Conheça 13 curiosidades sobre a série
A história que inspiraria os dois homens é a de “Seinfeld”, exibida originalmente entre 1989 e 1998 e que se mantém no imaginário tanto de velhos quanto de novos públicos. Mas o que seria a receita que mantém fãs recitando falas quase 20 anos após o fim da “série sobre o nada”?
“A série ainda é onipresente e isso é um testamento para sua atemporalidade”, diz a jornalista americana Jennifer Keishin Armstrong em entrevista para a Gazeta do Povo.
Especialista em televisão e cultura pop, Jennifer é autora de “Seinfeldia – How a Show About Nothing Changed Everything” (ainda sem versão em português), best-seller lançado este ano em que ela destrincha o universo dos personagens Jerry, George, Elaine e Kramer, amigos numa Nova York pré 11 de setembro que parece ser o quintal de suas atitudes nem sempre admiráveis. Entrevistou roteiristas, produtores e fãs, que se amontoam em eventos que reproduzem jogos de beisebol como os do programa e em games intensos de perguntas e respostas como se o tempo estivesse congelado nos anos 1990.

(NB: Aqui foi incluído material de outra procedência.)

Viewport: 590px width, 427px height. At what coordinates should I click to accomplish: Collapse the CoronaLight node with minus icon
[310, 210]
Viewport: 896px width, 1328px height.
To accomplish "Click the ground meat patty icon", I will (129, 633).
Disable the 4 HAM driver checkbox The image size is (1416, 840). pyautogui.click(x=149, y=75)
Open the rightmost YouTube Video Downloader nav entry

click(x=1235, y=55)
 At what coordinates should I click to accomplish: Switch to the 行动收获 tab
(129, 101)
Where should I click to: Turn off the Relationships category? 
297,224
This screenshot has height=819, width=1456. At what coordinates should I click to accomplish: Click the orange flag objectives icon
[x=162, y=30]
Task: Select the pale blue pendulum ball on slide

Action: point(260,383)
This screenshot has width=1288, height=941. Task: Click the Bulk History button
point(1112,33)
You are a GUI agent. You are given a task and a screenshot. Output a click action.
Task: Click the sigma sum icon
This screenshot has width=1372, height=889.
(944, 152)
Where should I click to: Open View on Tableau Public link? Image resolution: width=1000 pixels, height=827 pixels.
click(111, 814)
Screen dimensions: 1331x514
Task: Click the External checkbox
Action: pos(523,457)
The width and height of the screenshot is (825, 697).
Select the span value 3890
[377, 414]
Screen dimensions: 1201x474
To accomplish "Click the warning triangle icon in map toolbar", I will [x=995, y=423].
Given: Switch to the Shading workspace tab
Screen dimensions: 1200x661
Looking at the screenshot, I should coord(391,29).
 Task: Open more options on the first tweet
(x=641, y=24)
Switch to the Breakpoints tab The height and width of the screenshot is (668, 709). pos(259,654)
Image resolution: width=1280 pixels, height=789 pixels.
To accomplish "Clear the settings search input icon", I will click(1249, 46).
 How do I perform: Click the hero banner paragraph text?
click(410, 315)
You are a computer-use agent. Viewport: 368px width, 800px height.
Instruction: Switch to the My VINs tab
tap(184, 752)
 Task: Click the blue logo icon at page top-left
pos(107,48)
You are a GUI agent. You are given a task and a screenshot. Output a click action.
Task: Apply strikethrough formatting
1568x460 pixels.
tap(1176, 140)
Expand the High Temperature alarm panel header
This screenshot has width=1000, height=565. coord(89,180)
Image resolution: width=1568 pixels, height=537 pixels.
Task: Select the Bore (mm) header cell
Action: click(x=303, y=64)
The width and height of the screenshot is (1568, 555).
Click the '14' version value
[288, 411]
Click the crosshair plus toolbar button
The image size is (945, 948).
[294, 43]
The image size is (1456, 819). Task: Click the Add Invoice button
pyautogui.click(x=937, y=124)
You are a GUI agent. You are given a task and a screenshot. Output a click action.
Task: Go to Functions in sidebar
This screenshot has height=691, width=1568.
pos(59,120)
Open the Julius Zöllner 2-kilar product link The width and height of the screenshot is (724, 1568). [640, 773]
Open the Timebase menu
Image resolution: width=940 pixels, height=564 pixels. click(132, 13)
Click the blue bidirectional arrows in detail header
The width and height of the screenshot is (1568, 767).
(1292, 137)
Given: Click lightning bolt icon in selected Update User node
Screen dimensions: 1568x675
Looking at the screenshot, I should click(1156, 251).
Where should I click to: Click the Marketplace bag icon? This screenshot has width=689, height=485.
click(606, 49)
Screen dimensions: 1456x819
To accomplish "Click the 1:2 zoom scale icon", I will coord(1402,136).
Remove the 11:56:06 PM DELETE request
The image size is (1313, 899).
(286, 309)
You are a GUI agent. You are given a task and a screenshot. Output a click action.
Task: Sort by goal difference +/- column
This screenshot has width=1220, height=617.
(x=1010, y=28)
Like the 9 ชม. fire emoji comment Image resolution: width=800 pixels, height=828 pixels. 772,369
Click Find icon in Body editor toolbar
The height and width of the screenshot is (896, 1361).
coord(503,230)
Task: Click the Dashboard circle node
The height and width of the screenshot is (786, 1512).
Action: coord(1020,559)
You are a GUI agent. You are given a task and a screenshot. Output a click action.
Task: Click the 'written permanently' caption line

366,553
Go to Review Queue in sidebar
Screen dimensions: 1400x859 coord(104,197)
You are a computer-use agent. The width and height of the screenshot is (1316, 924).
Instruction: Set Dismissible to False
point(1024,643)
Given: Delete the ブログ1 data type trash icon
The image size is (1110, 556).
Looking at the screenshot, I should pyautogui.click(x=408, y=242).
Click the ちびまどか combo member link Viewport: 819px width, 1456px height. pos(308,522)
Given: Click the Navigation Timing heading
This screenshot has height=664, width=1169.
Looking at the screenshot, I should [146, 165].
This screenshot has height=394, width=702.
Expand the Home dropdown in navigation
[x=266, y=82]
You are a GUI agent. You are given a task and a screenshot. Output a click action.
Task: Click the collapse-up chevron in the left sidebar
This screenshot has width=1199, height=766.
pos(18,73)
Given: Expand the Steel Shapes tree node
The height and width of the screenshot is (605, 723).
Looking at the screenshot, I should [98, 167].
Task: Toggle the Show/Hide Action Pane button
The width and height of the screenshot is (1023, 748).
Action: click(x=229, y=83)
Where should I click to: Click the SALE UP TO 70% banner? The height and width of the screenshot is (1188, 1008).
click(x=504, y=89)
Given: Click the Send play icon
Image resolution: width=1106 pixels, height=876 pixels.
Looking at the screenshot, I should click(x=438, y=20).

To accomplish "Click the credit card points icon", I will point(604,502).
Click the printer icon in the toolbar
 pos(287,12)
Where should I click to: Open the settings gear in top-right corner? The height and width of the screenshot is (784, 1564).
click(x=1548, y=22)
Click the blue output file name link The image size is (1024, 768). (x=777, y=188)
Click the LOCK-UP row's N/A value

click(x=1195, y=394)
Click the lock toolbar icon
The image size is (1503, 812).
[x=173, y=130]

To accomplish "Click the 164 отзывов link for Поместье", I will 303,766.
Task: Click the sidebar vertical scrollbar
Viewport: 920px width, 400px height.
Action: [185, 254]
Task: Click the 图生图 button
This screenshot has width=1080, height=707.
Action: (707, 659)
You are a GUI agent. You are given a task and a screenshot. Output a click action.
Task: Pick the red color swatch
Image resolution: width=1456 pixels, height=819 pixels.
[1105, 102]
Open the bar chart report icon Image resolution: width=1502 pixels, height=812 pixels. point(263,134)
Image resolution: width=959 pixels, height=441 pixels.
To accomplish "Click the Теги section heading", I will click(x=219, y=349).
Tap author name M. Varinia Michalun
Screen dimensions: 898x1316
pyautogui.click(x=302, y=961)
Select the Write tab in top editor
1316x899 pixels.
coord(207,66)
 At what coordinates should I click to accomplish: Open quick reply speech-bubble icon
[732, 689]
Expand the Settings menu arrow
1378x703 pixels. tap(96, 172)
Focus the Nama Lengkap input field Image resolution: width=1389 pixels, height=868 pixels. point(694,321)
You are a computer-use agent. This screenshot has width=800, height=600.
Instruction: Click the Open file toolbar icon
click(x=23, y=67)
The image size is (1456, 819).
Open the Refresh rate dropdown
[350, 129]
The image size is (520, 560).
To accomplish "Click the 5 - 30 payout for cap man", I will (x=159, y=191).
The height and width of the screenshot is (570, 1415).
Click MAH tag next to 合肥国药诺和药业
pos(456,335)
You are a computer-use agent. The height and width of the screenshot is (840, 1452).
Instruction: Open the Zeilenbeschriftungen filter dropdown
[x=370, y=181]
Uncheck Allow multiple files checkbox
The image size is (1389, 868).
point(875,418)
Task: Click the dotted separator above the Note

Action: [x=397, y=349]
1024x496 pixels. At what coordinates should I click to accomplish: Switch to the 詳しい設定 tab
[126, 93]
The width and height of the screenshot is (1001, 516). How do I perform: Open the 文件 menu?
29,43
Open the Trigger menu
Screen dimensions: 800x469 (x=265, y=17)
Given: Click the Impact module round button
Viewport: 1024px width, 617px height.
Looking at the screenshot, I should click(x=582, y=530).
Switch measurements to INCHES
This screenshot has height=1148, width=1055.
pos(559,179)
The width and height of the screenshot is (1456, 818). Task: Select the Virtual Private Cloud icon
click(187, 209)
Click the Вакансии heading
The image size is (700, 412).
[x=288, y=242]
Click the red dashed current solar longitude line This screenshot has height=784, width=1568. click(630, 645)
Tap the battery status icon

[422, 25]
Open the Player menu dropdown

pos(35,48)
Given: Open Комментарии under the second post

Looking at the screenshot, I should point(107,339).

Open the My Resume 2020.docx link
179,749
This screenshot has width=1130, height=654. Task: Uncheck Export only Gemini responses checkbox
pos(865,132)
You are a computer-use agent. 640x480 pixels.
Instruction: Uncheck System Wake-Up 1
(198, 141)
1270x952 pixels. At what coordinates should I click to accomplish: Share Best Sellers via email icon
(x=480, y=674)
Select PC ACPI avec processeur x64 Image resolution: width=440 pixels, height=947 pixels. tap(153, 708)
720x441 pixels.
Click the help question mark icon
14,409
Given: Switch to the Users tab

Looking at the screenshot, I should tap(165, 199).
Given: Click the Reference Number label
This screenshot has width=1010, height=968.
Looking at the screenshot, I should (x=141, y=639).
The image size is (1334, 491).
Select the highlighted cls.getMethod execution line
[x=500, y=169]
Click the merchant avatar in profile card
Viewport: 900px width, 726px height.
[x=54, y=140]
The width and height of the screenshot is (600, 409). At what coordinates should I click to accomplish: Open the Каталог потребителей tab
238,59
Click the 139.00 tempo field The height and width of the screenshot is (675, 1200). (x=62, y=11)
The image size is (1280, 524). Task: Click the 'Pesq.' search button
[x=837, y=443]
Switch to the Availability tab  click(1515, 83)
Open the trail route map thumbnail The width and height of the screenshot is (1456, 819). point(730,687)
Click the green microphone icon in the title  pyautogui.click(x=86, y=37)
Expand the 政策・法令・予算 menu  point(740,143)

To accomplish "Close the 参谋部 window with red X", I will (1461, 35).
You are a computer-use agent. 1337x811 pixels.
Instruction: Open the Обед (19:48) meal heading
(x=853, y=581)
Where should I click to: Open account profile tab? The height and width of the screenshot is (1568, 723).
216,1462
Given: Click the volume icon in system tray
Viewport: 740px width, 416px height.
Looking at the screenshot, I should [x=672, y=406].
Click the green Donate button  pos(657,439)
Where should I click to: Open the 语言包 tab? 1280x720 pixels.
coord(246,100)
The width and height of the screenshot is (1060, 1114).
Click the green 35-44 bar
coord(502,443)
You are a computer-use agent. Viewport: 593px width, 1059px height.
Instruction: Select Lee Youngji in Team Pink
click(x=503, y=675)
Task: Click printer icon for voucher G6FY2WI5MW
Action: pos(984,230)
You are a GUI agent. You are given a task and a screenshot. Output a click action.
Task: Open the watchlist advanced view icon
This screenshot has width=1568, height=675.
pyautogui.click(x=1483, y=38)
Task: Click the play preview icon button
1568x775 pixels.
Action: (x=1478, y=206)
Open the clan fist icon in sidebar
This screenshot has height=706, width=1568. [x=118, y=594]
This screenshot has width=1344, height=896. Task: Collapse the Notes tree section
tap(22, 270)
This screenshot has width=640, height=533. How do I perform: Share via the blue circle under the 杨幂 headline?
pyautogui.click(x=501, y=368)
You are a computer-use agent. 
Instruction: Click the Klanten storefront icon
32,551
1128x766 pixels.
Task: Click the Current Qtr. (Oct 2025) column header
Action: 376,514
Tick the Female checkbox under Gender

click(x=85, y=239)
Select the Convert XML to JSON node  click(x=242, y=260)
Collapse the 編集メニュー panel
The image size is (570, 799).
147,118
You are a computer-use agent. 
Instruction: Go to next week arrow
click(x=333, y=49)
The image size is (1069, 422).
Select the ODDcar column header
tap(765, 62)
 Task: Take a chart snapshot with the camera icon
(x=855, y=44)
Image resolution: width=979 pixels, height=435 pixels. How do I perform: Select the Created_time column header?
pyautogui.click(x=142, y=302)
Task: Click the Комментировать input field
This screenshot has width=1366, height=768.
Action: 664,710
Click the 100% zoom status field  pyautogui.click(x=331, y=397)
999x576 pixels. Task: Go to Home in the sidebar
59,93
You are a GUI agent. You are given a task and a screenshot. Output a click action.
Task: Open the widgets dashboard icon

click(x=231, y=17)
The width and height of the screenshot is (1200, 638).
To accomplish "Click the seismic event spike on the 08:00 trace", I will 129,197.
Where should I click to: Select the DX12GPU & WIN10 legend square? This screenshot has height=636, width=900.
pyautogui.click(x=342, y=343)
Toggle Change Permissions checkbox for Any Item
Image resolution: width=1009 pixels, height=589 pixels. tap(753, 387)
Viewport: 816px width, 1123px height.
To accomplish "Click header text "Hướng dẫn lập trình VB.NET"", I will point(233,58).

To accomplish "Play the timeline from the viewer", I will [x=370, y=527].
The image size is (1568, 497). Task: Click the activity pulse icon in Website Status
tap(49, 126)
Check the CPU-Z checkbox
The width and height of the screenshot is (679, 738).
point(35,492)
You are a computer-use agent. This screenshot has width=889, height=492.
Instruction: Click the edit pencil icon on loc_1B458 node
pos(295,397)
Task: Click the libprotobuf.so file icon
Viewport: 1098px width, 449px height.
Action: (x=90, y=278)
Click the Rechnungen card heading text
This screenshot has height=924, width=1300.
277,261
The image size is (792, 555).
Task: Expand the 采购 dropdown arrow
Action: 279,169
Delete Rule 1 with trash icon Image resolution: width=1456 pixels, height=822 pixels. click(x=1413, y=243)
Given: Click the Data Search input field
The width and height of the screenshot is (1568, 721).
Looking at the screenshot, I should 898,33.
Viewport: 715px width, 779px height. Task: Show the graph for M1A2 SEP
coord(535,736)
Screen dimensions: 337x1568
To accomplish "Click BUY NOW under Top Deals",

“Há um fator de nostalgia, mas eu não acho que essa seja a razão principal para as pessoas voltarem a assistir de novo e de novo. Elas ainda citam os diálogos no cotidiano porque isso ainda parece relevante”, aposta ela. Embora não tenha números, ela diz que suas entrevistas mostraram que “filhos e netos de fãs” estão descobrindo a série por causa das reprises e do Hulu (serviço de streaming ainda não disponível no Brasil). “No último verão inteiro ouvi meus vizinhos universitários assistindo à série no streaming”, exemplifica.
Sem sentimentalismo
Até 1989, as séries de comédia seguiam a receita de enredo A + enredo B, repletos de piadas, risadas da plateia e uma moral da história.
E a primeira coisa que Larry David, amigo de longa data de Jerry Seinfeld e co-roteirista da história instituiu foi a política do “no hugging, no learning” (algo como sem abraços e sem aprendizado), o que significava que a série deveria evitar sentimentalismo e lições de moral e os personagens não amadurecer a partir de seus erros.
“Seinfeld” foi contra tudo o que já estava estabelecido: propôs até quatro enredos por episódio, um para cada personagem, incluía alusões à alta literatura e homenagens a Samuel Beckett e Sartre e falava da vida cotidiana, o que aumentava a identificação com o público.
Também foi filmado em locações e usava técnicas de iluminação e câmera que eram mais como filme e menos como uma sitcom. Mas a principal novidade eram os personagens: Jerry, George, Elaine e Kramer não eram nada admiráveis. “Mostrou que as sitcoms poderiam ser inteligentes, afiadas e obscuras e que o público os adotaria de qualquer maneira”, resume Jennifer.